Enunciado: ¿Puedes reproducir el fragmento del texto sobre el emprendizaje que empieza con "Además, durante el" y sigue hasta "responsabilidad de todos.", reemplazando "empresa" por "compañía"?

Además, durante el tardocapitalismo la empresa desgraciadamente se ve como un
negociete chanchullero para que un tipejo (representado con sombrero de copa y
fumándose un puro) se lucre a costa de los demás (“plusvalía”, lo llamaban los
economistas clásicos). La empresa no está valorada como creación de riqueza
para la sociedad, y ese desprestigio es responsabilidad de todos.
El proceso es más
bien “emprendizaje” (como le enseñan a Zoe en el cole, las palabras que acaban
en “-aje” se escriben con j, excepto agencia, agente y agenda). Y es ahora más
vital que nunca no sólo por los niveles de desempleo y por la imperiosa
necesidad de crear puestos de trabajo, sino porque el modelo de relaciones
entre el profesional y la organización está cambiando radicalmente. El
paternalismo según el cual la empresa ofrecía empleo para toda la vida (“tú no
te preocupes por nada, la empresa se ocupará de todo”) a cambio de quedarse con
buena parte de los beneficios está desfasado, trasnochado. Ni es posible, ni es
justo. En el talentismo se impone un modelo mucho más equitativo, el de
emprendedores que forman parte de una organización (“intraemprendedores” les
llamamos) o crean valor fuera de ella (“agentes libres”, como se dice en los
países anglosajones; el término “autónomo” es cutre y deprimente, de segunda
fila).
¿Qué es lo más
valioso para quienes emprenden? Las investigaciones no dejan duda al respecto:
la libertad. Libertad de modelo, libertad de horarios, libertad de acción (los
consejos de Don Quijote a Sancho Panza, tras haber sido gobernador, son de
plena actualidad). Es la libertad lo más importante, y lo que provoca que en
estos tiempos de especial incertidumbre los asalariados en compañías a la vieja
usanza estén más asustados que un conejo, en tanto que los emprendedores se
sientan mejor, dueños de su propio destino.
Por ello el 90%
de los emprendedores proceden de entornos familiares emprendedores, en los que
la libertad, la capacidad de implantar lo que uno quiere (la felicidad, en
suma) ha marcado la diferencia. En contextos donde se ha valorado más la
seguridad que la libertad, es difícil inocular el virus del emprendizaje.

Datos registrados:
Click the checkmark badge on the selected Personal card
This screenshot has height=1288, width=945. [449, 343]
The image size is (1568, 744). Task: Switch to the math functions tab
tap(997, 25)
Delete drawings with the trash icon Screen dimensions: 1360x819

Resultado:
Además, durante el tardocapitalismo la compañía desgraciadamente se ve como un
negociete chanchullero para que un tipejo (representado con sombrero de copa y
fumándose un puro) se lucre a costa de los demás (“plusvalía”, lo llamaban los
economistas clásicos). La compañía no está valorada como creación de riqueza
para la sociedad, y ese desprestigio es responsabilidad de todos.